## [Work request]
For the records that follow, work out how many lines include "link" and give only that count.

## [Provided entries]
•••
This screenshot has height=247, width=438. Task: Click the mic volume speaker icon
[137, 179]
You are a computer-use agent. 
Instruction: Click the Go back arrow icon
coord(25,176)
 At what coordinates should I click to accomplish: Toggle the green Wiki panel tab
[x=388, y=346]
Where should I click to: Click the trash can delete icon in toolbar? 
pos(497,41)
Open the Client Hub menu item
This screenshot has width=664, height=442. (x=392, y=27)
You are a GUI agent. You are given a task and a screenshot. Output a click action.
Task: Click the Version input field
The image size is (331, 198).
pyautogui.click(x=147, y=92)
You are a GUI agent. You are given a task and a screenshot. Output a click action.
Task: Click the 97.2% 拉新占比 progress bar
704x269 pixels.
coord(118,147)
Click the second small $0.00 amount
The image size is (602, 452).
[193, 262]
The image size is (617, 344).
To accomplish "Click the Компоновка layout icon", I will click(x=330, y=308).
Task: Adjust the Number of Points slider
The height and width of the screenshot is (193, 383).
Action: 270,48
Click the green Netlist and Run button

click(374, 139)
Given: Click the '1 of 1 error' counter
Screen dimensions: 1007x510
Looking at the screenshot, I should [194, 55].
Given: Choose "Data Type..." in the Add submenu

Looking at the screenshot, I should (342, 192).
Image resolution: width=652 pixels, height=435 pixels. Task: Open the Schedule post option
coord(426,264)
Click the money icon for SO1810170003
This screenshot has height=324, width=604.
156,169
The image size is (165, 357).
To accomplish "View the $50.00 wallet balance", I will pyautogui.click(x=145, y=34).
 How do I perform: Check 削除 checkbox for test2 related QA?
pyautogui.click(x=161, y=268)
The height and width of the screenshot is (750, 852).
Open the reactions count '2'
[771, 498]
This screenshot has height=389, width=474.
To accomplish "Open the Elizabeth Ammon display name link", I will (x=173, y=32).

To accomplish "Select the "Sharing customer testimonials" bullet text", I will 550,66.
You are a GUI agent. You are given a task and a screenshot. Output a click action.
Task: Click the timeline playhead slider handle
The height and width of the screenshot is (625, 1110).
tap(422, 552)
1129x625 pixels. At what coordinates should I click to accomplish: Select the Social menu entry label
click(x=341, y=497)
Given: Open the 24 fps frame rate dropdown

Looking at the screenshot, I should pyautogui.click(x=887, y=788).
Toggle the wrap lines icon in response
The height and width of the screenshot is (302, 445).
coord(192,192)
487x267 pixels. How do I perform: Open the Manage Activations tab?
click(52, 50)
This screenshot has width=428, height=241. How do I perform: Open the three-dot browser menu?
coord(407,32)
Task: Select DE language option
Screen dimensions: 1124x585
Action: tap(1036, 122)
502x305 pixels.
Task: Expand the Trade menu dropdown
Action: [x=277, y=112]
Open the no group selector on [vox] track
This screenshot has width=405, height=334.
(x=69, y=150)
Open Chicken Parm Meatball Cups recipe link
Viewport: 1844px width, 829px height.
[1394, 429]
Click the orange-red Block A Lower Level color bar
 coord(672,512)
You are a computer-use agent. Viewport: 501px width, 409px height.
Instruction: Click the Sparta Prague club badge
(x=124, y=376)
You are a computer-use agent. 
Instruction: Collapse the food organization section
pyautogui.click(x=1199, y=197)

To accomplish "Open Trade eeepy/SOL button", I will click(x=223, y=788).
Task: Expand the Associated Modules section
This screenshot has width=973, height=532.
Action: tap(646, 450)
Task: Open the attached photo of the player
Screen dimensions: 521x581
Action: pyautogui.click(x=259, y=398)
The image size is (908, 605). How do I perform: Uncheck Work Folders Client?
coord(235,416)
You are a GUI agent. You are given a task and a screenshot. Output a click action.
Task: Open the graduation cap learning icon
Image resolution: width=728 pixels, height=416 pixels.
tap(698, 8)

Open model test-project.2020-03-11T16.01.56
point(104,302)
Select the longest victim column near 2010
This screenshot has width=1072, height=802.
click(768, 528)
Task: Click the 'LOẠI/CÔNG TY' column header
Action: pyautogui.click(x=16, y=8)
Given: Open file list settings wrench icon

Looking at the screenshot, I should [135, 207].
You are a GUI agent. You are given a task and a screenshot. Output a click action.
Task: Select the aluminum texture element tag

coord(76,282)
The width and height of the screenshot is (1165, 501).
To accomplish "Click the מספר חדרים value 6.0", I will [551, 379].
•••
## [Answer to this exercise]
2